Metadata-Version: 2.1
Name: spey
Version: 0.1.1
Summary: Smooth inference for reinterpretation studies
Home-page: https://github.com/SpeysideHEP/spey
Download-URL: https://github.com/SpeysideHEP/spey/archive/refs/tags/v0.1.1.tar.gz
Author: Jack Y. Araz
Author-email: jack.araz@durham.ac.uk
License: MIT
Project-URL: Bug Tracker, https://github.com/SpeysideHEP/spey/issues
Classifier: Intended Audience :: Science/Research
Classifier: License :: OSI Approved :: MIT License
Classifier: Operating System :: OS Independent
Classifier: Programming Language :: Python :: 3
Classifier: Topic :: Scientific/Engineering :: Physics
Requires-Python: >=3.8
Description-Content-Type: text/markdown
License-File: LICENSE
Requires-Dist: numpy>=1.21.6
Requires-Dist: scipy==1.10.0
Requires-Dist: autograd==1.5
Requires-Dist: semantic_version~=2.10
Requires-Dist: tqdm>=4.64.0
Provides-Extra: dev
Requires-Dist: pytest>=7.1.2; extra == "dev"
Requires-Dist: pytest-cov>=3.0.0; extra == "dev"
Requires-Dist: twine>=3.7.1; extra == "dev"
Requires-Dist: wheel>=0.37.1; extra == "dev"
Provides-Extra: doc
Requires-Dist: sphinx==6.2.1; extra == "doc"
Requires-Dist: sphinxcontrib-bibtex~=2.1; extra == "doc"
Requires-Dist: sphinx-click; extra == "doc"
Requires-Dist: sphinx_rtd_theme; extra == "doc"
Requires-Dist: nbsphinx!=0.8.8; extra == "doc"
Requires-Dist: sphinx-issues; extra == "doc"
Requires-Dist: sphinx-copybutton>=0.3.2; extra == "doc"
Requires-Dist: sphinx-togglebutton>=0.3.0; extra == "doc"
Requires-Dist: myst-parser; extra == "doc"
Requires-Dist: sphinx-rtd-size; extra == "doc"

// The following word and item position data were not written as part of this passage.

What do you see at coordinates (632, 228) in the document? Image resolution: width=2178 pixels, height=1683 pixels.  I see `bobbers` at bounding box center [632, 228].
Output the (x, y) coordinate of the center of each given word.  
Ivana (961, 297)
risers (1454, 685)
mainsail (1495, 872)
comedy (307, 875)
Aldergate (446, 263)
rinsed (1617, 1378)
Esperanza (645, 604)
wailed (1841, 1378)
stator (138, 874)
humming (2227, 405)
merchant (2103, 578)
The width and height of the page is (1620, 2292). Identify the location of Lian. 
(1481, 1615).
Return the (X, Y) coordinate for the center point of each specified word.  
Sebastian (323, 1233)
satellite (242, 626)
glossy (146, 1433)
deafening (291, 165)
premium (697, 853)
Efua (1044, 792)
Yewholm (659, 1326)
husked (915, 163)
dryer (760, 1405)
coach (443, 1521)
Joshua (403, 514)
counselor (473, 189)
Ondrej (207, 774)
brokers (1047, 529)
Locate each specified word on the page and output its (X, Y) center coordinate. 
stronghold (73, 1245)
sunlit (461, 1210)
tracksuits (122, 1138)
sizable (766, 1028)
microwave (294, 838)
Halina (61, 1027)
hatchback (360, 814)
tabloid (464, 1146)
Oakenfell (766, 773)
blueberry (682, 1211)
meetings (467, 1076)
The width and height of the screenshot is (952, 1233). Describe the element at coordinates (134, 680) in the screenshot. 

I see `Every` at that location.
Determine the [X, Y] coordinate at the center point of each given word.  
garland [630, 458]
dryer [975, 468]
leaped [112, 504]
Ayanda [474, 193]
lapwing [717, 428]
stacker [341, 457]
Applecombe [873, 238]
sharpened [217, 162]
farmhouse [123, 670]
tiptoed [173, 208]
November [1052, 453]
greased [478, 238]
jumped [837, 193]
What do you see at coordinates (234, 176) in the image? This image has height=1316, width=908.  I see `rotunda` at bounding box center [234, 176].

# Spey: smooth inference for reinterpretation studies

[![arxiv](https://img.shields.io/static/v1?style=plastic&label=arXiv&message=2307.06996%20%20[hep-ph]&color=brightgreen)](https://arxiv.org/abs/2307.06996)
[![DOI](https://img.shields.io/static/v1?style=plastic&label=DOI&message=TBA&color=blue)]()
[![zenodoo](https://img.shields.io/static/v1?style=plastic&label=zenodo&message=TBA&color=blue)]()
[![doc](https://img.shields.io/static/v1?style=plastic&label&message=Online%20%20Documentation&logo=gitbook&logoColor=white&color=gray)](https://speysidehep.github.io/spey/)

[![github](https://img.shields.io/static/v1?style=plastic&label&message=GitHub&logo=github&logoColor=black&color=white)](https://github.com/SpeysideHEP/spey)
[![pypi](https://img.shields.io/static/v1?style=plastic&label&message=pypi%20%20package&logo=python&logoColor=yellow&color=blue)](https://pypi.org/project/spey/)

## Outline

* [Installation](#installation)
* [What is Spey?](#what-is-spey)
* [Quick start](#quick-start)
* [Developer's Guide: How to contribute to Spey](./CONTRIBUTING.md)

## Installation

If you are using a specific branch you can either use `make install` or `pip install -e .`. **Note that `main` branch is not the stable version.** Stable version can either be downloaded from the [releases](https://github.com/SpeysideHEP/spey/releases) section or via pypi using the following command

```bash
pip install spey
```

## What is Spey?

Spey is a plug-in based statistics tool which aims to collect all likelihood prescriptions under one roof. This provides user the workspace to freely combine different statistical models and study them through a single interface. In order to achieve a module that can be used both with statistical model prescriptions which has been proposed in the past and will be used in the future, Spey uses so-called plug-in system where developers can propose their own statistical model prescription and allow spey to use them.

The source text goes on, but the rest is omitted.